→ EXERCISE OBJECTIVE: Word for word, retype the lines from the one containing "Task: Click the Analytics pie chart icon" to the one containing "This screenshot has height=566, width=914." below, keeping both end lines and dropping the pictures.

→ GIVEN RECORDS:
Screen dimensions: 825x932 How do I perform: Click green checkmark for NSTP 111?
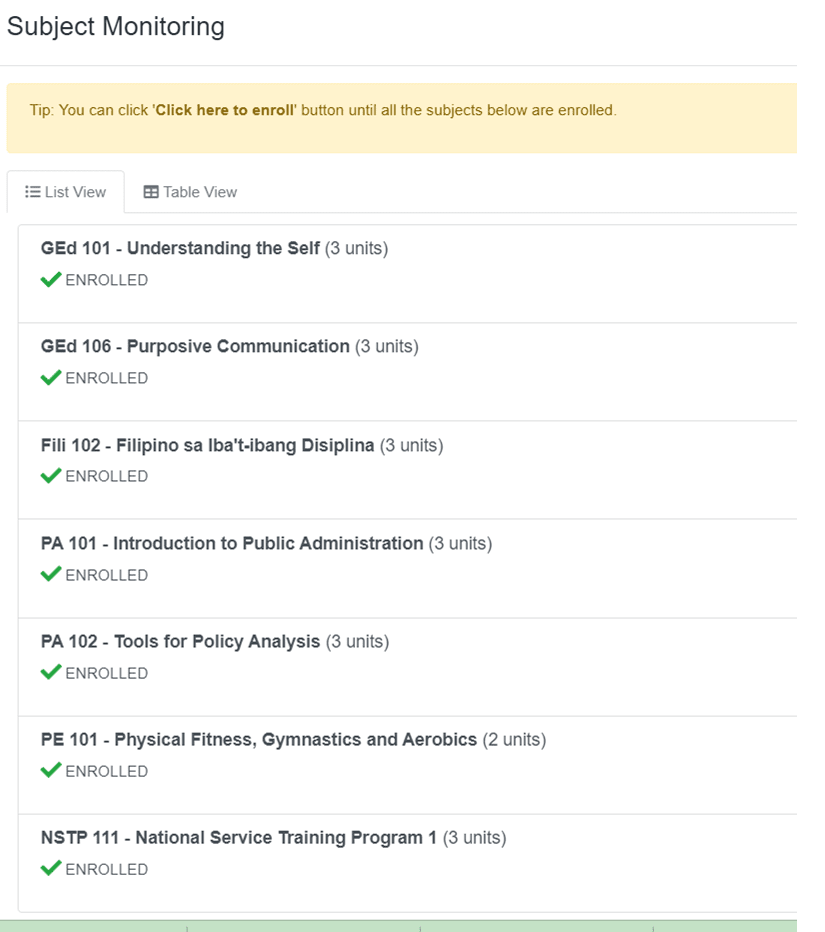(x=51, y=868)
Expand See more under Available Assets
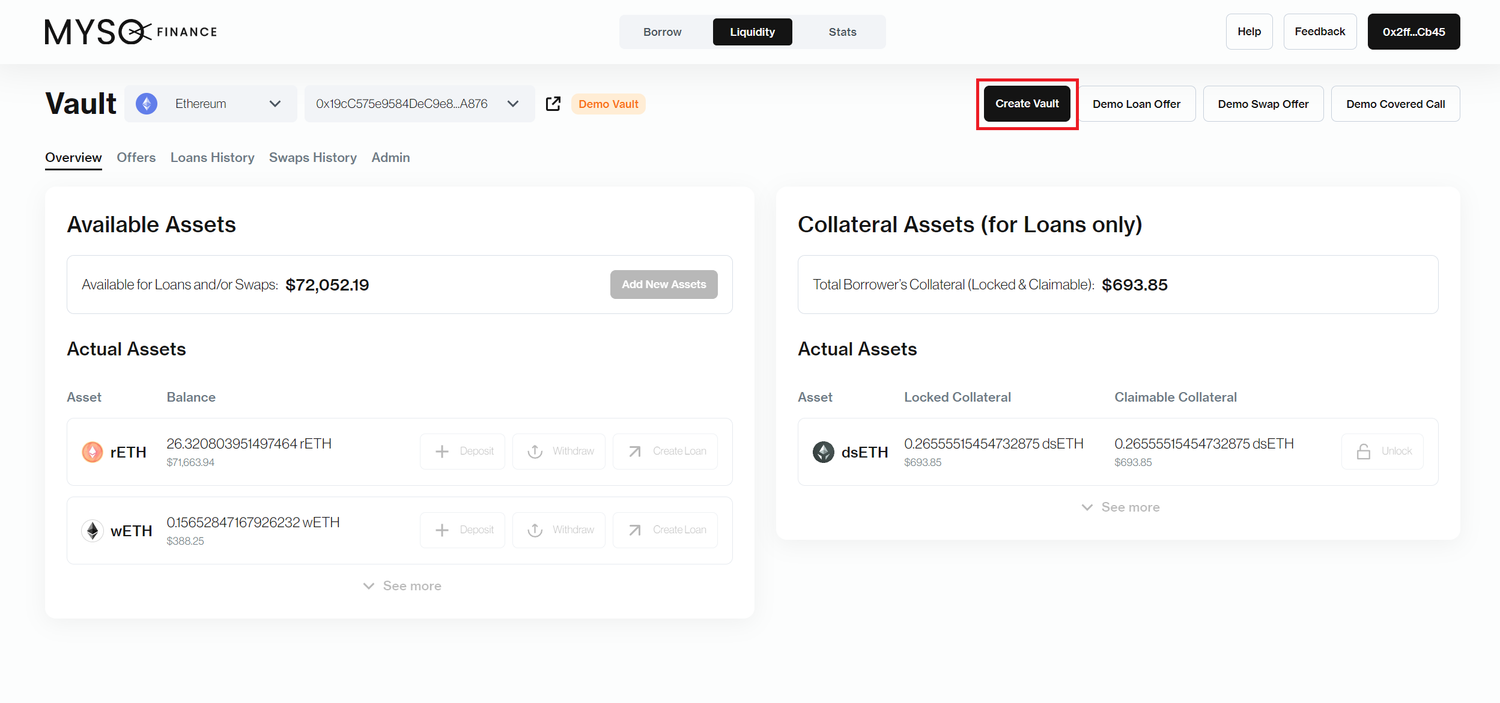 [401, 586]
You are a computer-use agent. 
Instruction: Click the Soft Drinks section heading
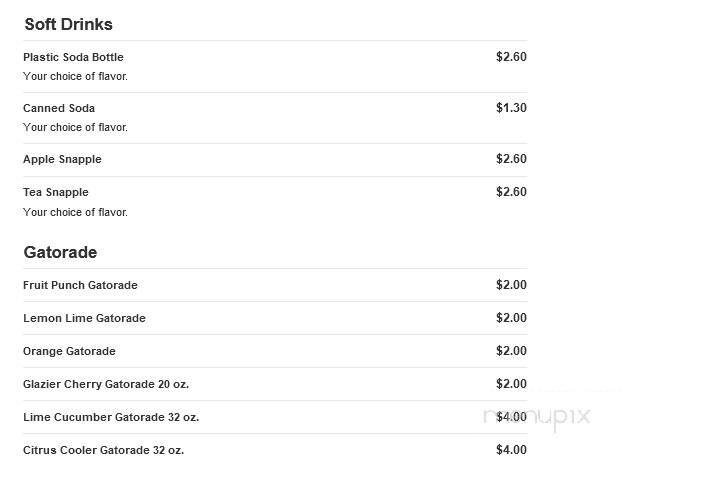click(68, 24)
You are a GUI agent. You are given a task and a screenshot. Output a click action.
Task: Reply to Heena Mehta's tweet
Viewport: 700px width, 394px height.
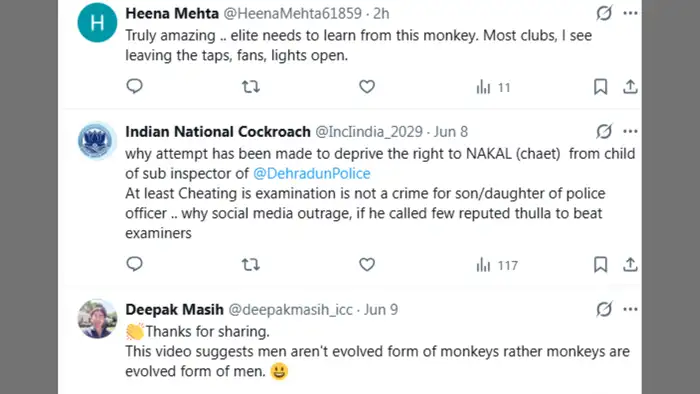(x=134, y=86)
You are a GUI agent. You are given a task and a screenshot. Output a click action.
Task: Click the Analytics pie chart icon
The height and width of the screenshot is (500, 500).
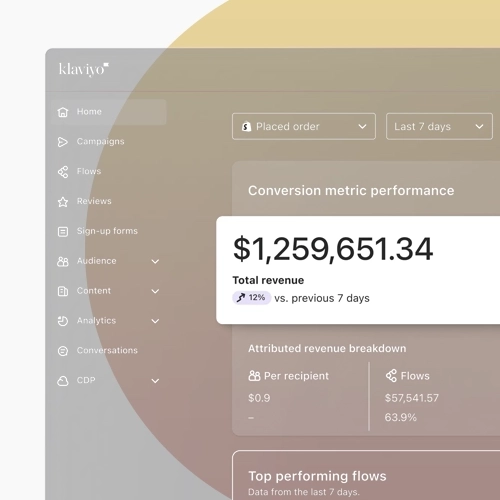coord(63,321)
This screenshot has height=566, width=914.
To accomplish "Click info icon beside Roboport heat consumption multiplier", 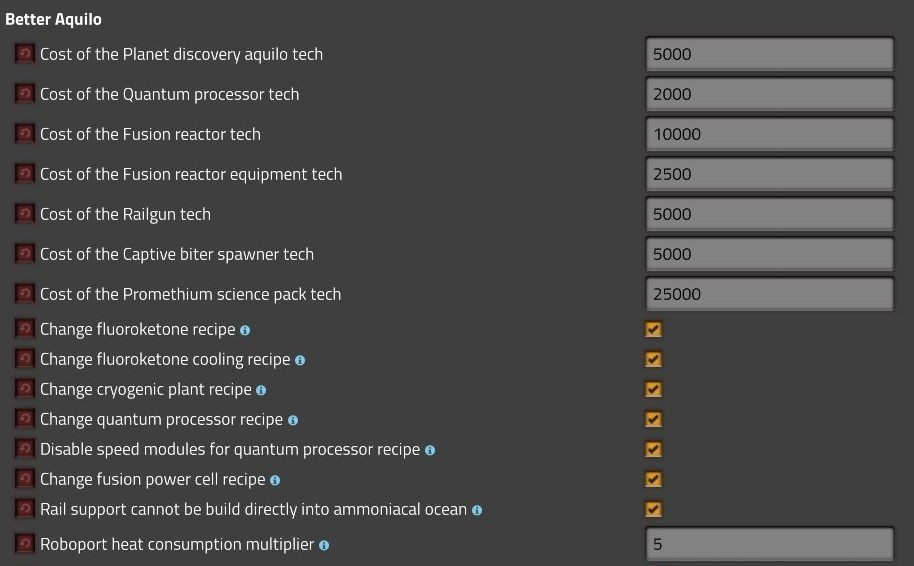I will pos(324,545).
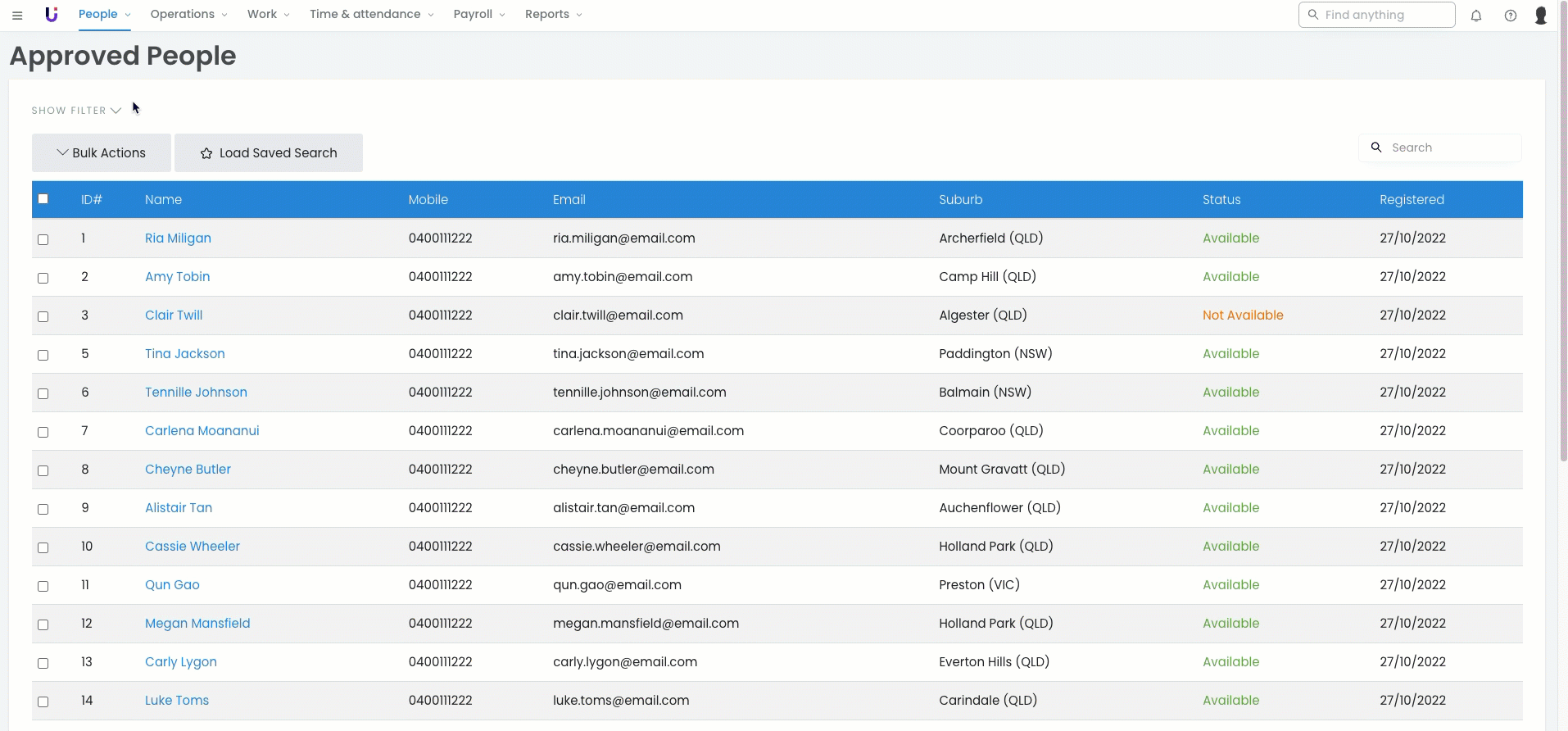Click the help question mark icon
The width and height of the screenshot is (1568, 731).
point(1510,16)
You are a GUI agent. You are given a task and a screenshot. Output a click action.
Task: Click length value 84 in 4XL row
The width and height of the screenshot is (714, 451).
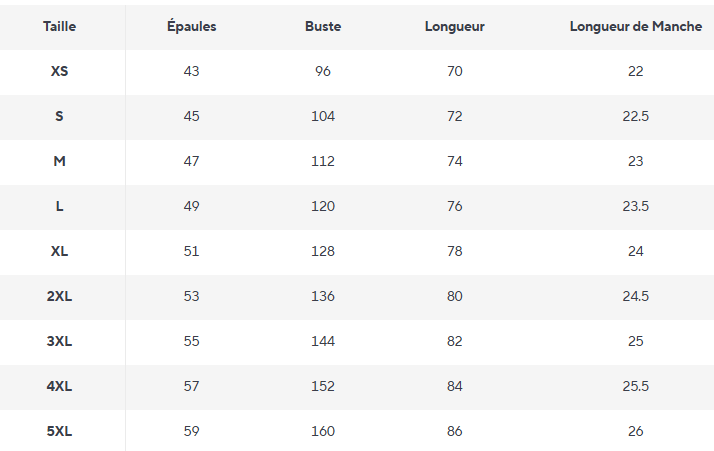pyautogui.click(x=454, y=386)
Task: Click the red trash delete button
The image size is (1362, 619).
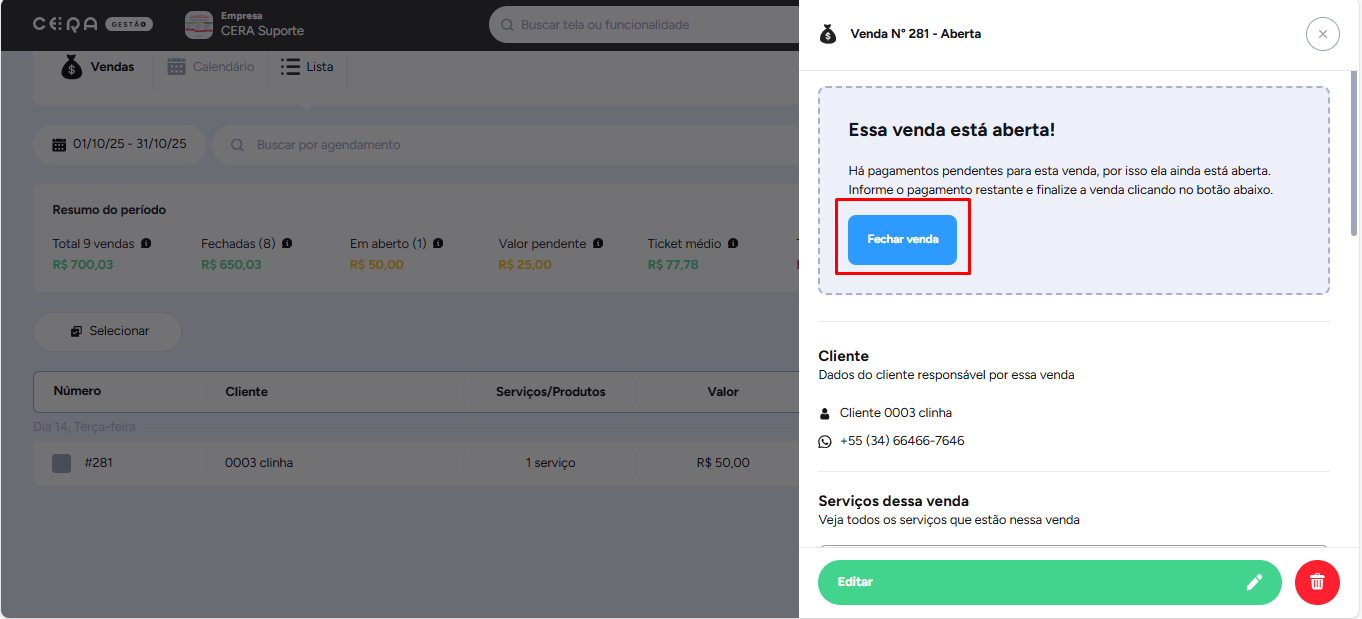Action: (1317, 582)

→ RESULT OF THE TASK:
Task: Click the Analytics pie chart icon
The height and width of the screenshot is (500, 500).
coord(63,321)
This screenshot has height=566, width=914.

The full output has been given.